## start

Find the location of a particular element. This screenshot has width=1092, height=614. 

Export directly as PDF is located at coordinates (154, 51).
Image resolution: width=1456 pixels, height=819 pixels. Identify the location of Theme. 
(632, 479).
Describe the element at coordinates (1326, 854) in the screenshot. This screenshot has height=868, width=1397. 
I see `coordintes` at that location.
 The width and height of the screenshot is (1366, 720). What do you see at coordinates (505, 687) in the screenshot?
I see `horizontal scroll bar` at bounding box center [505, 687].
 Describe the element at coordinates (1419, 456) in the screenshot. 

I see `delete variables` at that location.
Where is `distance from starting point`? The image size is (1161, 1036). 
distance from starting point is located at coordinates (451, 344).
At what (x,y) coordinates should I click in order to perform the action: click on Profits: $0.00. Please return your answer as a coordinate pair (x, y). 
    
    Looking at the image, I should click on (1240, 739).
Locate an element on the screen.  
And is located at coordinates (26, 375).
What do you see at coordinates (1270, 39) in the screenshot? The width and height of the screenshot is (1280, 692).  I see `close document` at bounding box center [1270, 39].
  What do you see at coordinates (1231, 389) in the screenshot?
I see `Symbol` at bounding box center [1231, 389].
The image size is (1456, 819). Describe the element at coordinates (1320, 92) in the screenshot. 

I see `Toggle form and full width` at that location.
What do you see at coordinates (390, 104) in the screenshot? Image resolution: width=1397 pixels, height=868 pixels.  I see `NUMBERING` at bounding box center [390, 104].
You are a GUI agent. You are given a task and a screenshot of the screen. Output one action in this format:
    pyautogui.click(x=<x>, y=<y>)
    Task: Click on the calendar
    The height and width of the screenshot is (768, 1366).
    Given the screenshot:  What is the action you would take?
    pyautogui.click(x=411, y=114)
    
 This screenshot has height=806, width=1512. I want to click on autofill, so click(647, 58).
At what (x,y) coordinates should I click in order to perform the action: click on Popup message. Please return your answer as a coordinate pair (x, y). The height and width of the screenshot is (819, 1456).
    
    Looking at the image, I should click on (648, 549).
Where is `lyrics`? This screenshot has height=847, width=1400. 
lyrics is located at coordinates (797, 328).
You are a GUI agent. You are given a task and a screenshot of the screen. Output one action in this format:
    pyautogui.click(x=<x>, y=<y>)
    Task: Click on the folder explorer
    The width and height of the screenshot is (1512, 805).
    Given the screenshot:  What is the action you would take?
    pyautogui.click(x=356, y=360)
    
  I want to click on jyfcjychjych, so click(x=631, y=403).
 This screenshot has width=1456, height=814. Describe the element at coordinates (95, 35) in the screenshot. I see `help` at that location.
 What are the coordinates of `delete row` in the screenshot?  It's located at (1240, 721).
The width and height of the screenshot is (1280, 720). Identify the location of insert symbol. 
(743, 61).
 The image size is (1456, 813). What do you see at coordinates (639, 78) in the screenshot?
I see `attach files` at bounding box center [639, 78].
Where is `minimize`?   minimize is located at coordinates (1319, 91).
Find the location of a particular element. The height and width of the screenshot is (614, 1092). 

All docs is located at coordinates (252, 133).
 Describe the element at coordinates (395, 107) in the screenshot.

## end

### INSTRUCTION:
Can you copy the listing above word for word, from the first line to the last?

### RESULT OF THE EXERCISE:
Find the location of a particular element. This screenshot has width=1092, height=614. 

Export directly as PDF is located at coordinates (154, 51).
Image resolution: width=1456 pixels, height=819 pixels. Identify the location of Theme. 
(632, 479).
Describe the element at coordinates (1326, 854) in the screenshot. This screenshot has height=868, width=1397. 
I see `coordintes` at that location.
 The width and height of the screenshot is (1366, 720). What do you see at coordinates (505, 687) in the screenshot?
I see `horizontal scroll bar` at bounding box center [505, 687].
 Describe the element at coordinates (1419, 456) in the screenshot. 

I see `delete variables` at that location.
Where is `distance from starting point`? The image size is (1161, 1036). 
distance from starting point is located at coordinates (451, 344).
At what (x,y) coordinates should I click in order to perform the action: click on Profits: $0.00. Please return your answer as a coordinate pair (x, y). 
    
    Looking at the image, I should click on (1240, 739).
Locate an element on the screen.  
And is located at coordinates (26, 375).
What do you see at coordinates (1270, 39) in the screenshot? The width and height of the screenshot is (1280, 692).  I see `close document` at bounding box center [1270, 39].
  What do you see at coordinates (1231, 389) in the screenshot?
I see `Symbol` at bounding box center [1231, 389].
The image size is (1456, 819). Describe the element at coordinates (1320, 92) in the screenshot. 

I see `Toggle form and full width` at that location.
What do you see at coordinates (390, 104) in the screenshot? Image resolution: width=1397 pixels, height=868 pixels.  I see `NUMBERING` at bounding box center [390, 104].
You are a GUI agent. You are given a task and a screenshot of the screen. Output one action in this format:
    pyautogui.click(x=<x>, y=<y>)
    Task: Click on the calendar
    The height and width of the screenshot is (768, 1366).
    Given the screenshot:  What is the action you would take?
    pyautogui.click(x=411, y=114)
    
 This screenshot has height=806, width=1512. I want to click on autofill, so click(647, 58).
At what (x,y) coordinates should I click in order to perform the action: click on Popup message. Please return your answer as a coordinate pair (x, y). The height and width of the screenshot is (819, 1456).
    
    Looking at the image, I should click on (648, 549).
Where is `lyrics`? This screenshot has height=847, width=1400. 
lyrics is located at coordinates (797, 328).
You are a GUI agent. You are given a task and a screenshot of the screen. Output one action in this format:
    pyautogui.click(x=<x>, y=<y>)
    Task: Click on the folder explorer
    The width and height of the screenshot is (1512, 805).
    Given the screenshot:  What is the action you would take?
    pyautogui.click(x=356, y=360)
    
  I want to click on jyfcjychjych, so click(x=631, y=403).
 This screenshot has width=1456, height=814. Describe the element at coordinates (95, 35) in the screenshot. I see `help` at that location.
 What are the coordinates of `delete row` in the screenshot?  It's located at (1240, 721).
The width and height of the screenshot is (1280, 720). Identify the location of insert symbol. 
(743, 61).
 The image size is (1456, 813). What do you see at coordinates (639, 78) in the screenshot?
I see `attach files` at bounding box center [639, 78].
Where is `minimize`?   minimize is located at coordinates (1319, 91).
Find the location of a particular element. The height and width of the screenshot is (614, 1092). 

All docs is located at coordinates (252, 133).
 Describe the element at coordinates (395, 107) in the screenshot.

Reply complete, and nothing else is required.